» What you should do
Your task is to find every line of the data that holds the string "computer" and copy it.

Segment Open

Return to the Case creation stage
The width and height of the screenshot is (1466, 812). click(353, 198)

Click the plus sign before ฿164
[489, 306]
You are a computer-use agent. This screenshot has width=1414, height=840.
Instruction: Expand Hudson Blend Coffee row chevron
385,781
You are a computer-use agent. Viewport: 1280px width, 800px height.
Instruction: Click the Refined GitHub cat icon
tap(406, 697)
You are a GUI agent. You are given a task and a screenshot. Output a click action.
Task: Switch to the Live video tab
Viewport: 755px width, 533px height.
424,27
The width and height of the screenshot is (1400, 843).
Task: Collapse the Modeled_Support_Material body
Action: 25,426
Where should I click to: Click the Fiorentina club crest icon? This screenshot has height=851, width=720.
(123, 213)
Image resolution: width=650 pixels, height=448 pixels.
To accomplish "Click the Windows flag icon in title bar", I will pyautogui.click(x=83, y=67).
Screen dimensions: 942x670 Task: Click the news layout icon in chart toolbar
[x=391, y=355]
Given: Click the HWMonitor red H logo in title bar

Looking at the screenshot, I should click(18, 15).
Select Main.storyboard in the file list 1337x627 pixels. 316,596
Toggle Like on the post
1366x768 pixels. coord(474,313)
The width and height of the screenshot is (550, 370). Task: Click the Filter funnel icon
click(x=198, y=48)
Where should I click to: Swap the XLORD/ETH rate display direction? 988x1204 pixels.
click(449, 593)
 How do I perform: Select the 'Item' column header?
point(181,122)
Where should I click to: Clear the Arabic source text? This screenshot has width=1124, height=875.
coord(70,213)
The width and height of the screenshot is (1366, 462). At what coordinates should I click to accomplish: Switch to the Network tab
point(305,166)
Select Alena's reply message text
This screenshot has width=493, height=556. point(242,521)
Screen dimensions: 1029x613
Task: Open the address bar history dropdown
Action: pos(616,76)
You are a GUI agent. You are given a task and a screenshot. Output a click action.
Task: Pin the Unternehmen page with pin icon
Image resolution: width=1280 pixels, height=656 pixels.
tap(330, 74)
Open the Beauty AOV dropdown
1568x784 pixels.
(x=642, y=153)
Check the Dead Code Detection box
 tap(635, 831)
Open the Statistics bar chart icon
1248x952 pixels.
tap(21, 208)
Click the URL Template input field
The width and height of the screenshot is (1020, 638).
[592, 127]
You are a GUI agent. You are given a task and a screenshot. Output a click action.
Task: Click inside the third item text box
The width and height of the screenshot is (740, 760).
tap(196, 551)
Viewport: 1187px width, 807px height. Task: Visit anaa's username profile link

Segment Closed

» Written solution
You are a computer-use agent. This screenshot has width=1414, height=840.
You are a computer-use agent. Viewport: 1280px width, 800px height.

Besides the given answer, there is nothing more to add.